The council passed amendments to the city's boat slip and dock ordinance in November that decreased the number of slips per feet of shoreline and reduced the number of slips at private residences from six to five.
The changes also gave the city the authority to enforce a prohibition on renting personal boat slips, allowing staff to require proof of tenancy and boat ownership to make sure residents weren't renting or hosting boats slips to people outside of the property owner's or tenant's immediate family.
The ordinance doesn’t apply to 13 of the city’s lakeshore homeowners associations, which have a combined right to 424 slips.
McCabe said to date the city has received 15 complaints about violations of the city's ordinance. In council discussions about the ordinance changes in November city staff said they received about 13 complaints in total last year.
Currently city staff are sending letters to properties with complaints asking for residents to confirm their watercraft's registration. To date three verification letters have been sent.
McCabe said two of the properties that have received letters from city staff are being used as rental properties and one of the properties was advertising dock space. He added that "a number" of the 15 complaints are likely to be violations.
If residents are in violation of the ordinance they will receive a notice of violation from the city's code enforcement officer Dale Stefanisko. Unresolved violations can result in a misdemeanor citation, court appearance and a fine.
Council member Kevin Burkart offered to take Stefanisko out on his boat for compliance inspections and to check boat registrations for any watercraft involved in a complaint.

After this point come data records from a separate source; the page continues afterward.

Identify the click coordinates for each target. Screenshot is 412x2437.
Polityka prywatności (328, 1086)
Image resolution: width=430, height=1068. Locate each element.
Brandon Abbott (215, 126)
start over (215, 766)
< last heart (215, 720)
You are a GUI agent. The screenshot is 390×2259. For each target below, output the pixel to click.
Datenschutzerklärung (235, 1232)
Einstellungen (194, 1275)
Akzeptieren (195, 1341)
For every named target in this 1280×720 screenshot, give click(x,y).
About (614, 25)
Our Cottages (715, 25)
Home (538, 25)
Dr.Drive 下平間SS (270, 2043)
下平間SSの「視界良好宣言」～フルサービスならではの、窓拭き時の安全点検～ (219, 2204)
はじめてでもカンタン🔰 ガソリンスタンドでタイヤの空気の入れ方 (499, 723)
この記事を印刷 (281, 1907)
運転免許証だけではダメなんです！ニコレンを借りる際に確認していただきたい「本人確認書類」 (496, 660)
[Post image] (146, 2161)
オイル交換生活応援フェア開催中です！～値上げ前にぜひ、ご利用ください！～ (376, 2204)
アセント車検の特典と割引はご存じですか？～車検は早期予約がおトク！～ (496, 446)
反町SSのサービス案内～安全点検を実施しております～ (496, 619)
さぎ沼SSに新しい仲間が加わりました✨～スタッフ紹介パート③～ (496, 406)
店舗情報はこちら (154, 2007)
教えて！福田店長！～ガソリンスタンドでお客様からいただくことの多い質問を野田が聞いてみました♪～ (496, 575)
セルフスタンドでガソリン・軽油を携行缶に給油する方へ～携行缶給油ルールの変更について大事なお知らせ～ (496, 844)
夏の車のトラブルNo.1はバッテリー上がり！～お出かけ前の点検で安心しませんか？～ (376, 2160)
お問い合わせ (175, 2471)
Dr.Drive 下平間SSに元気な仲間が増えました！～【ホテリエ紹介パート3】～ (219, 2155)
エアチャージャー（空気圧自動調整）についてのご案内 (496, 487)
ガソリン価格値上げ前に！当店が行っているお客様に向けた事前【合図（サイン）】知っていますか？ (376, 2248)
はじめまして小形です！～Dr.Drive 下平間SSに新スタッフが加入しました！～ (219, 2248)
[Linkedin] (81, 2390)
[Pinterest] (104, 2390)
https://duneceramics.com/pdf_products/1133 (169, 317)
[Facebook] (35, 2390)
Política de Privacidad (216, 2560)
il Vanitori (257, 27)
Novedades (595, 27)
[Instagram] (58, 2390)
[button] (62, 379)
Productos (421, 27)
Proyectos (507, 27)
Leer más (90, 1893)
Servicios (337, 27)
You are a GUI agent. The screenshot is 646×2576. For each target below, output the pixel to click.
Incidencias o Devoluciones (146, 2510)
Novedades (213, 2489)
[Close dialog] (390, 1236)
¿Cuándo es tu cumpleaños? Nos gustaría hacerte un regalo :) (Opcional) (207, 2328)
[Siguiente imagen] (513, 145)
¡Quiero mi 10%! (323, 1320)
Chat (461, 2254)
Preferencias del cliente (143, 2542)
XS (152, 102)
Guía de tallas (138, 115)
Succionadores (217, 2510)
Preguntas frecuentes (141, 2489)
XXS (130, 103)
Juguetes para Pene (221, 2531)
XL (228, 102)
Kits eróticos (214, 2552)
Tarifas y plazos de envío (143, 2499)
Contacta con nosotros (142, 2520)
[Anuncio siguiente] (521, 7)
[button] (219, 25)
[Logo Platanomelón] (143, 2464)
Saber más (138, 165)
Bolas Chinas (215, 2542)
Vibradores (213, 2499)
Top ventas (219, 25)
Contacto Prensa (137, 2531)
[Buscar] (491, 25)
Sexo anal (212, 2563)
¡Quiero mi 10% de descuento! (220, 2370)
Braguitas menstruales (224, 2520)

Staff hope this will allow them to just send a notice of violation instead of a preliminary inquiry about boat registration.
Prior Lake Mayor Kirt Briggs said he's familiar with several of the properties with complaints, calling them "frequent fliers" who violate boating ordinances year after year. He said he would like the city to step up its violation notices so that citizens see clearly that the city is working on the issue.
Correction: A previous version of this story misstated the change in the number of slips allowed at private residences. The number dropped from six to five.